On the nature, modeling, and neural bases of social ties.

PURPOSE: This chapter addresses the nature, formalization, and neural bases of (affective) social ties and discusses the relevance of ties for health economics. A social tie is defined as an affective weight attached by an individual to the well-being of another individual ('utility interdependence'). Ties can be positive or negative, and symmetric or asymmetric between individuals. Characteristic of a social tie, as conceived of here, is that it develops over time under the influence of interaction, in contrast with a trait like altruism. Moreover, a tie is not related to strategic behavior such as reputation formation but seen as generated by affective responses.
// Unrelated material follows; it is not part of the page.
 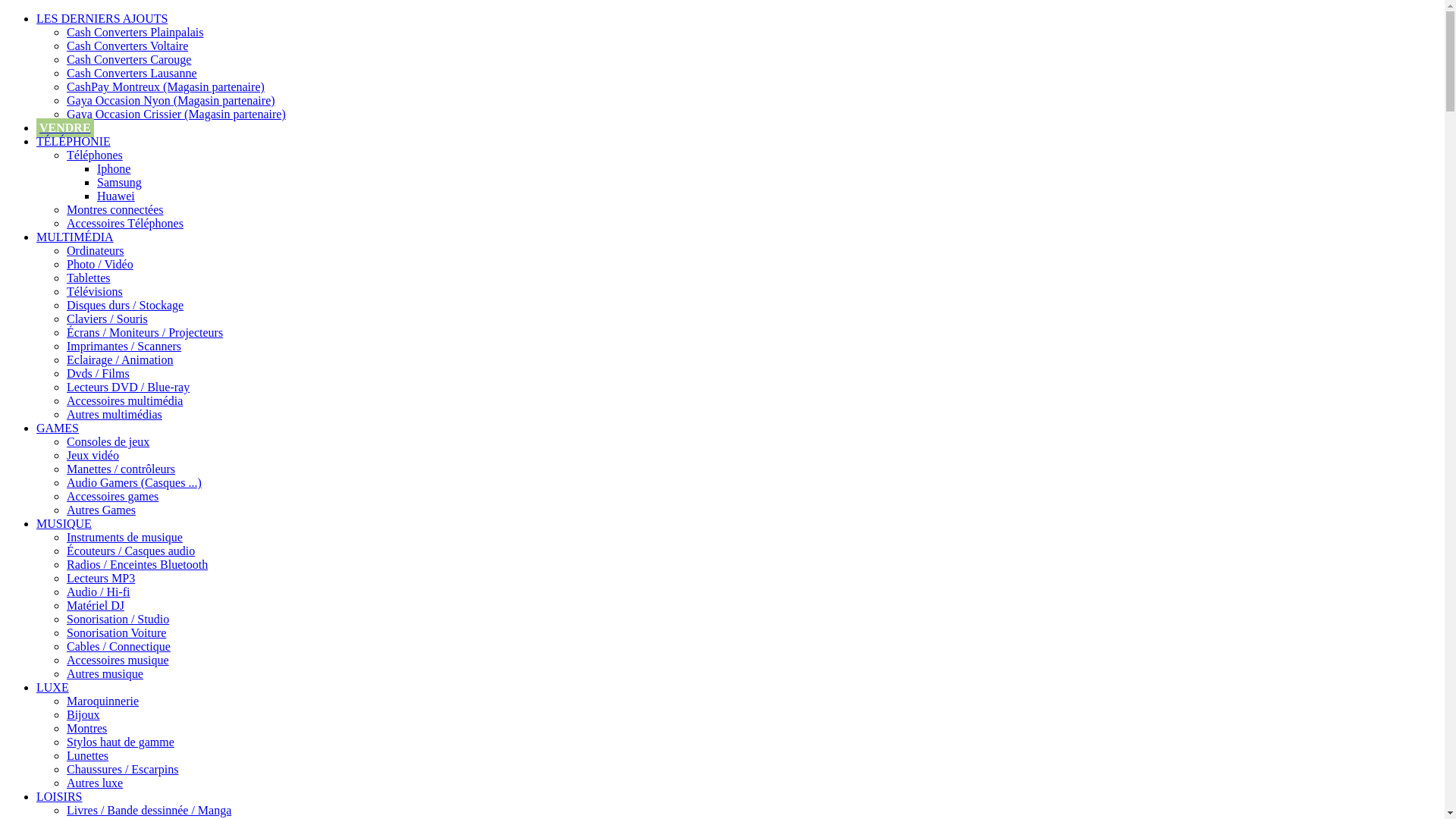 What do you see at coordinates (65, 701) in the screenshot?
I see `'Maroquinnerie'` at bounding box center [65, 701].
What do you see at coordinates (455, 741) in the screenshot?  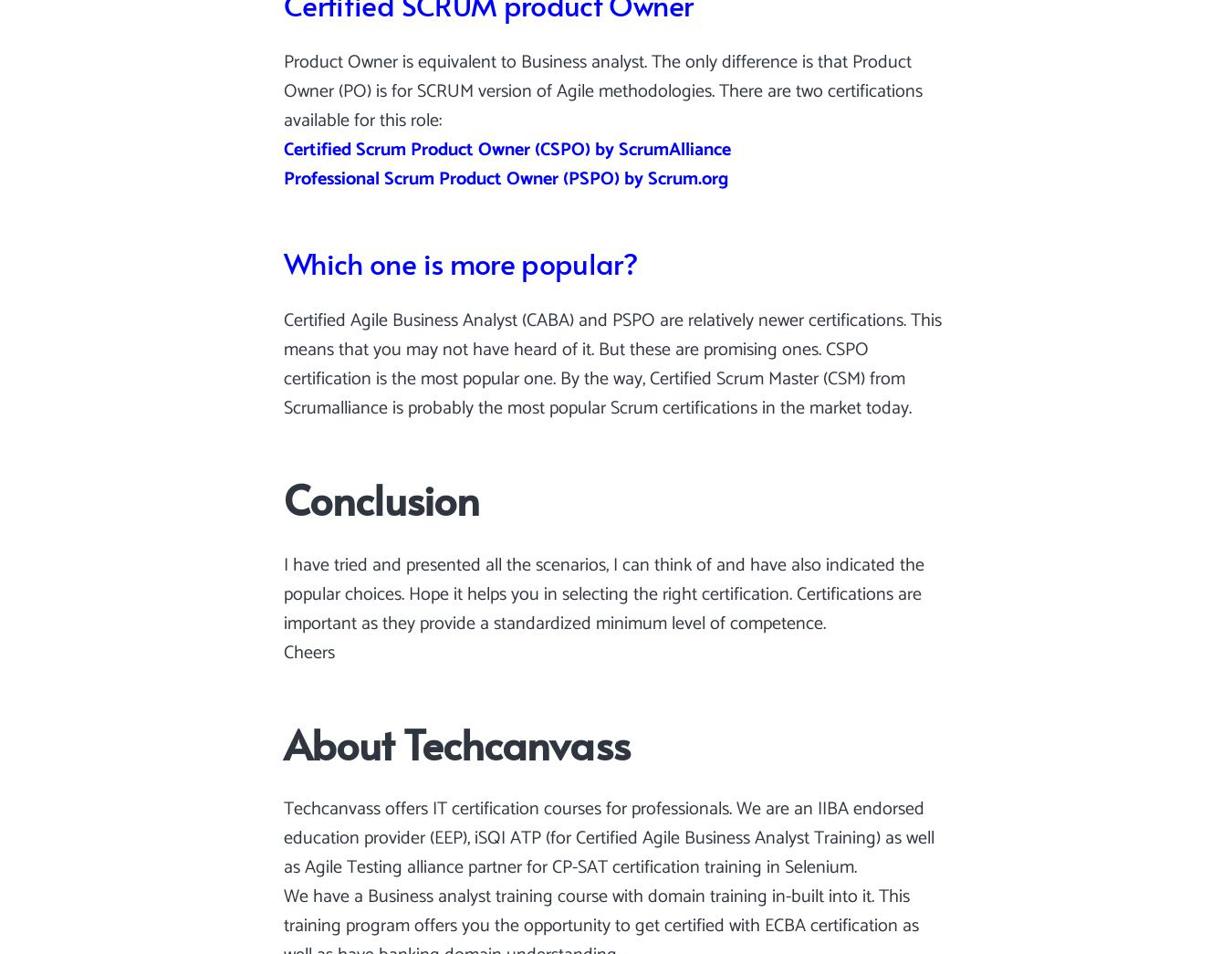 I see `'About Techcanvass'` at bounding box center [455, 741].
METHODOLOGY/APPROACH: A formalization is presented together with some supportive evidence from behavioral experiments. This is followed by a discussion of related psychological constructs and the presentation of suggestive existing neural findings. To help prepare the grounds for a model-based neural analysis some speculations on the neural networks involved are provided, together with suggestions for future research. FINDINGS: Social ties are not only found to be important from an economic viewpoint, it is also shown that they can be modeled and related to neural substrates. ORIGINALITY/VALUE OF THE CHAPTER: By providing an overview of the economic research on social ties and connecting it with the broader behavioral and neuroeconomics literature, the chapter may contribute to the development of a neuroeconomics of social ties.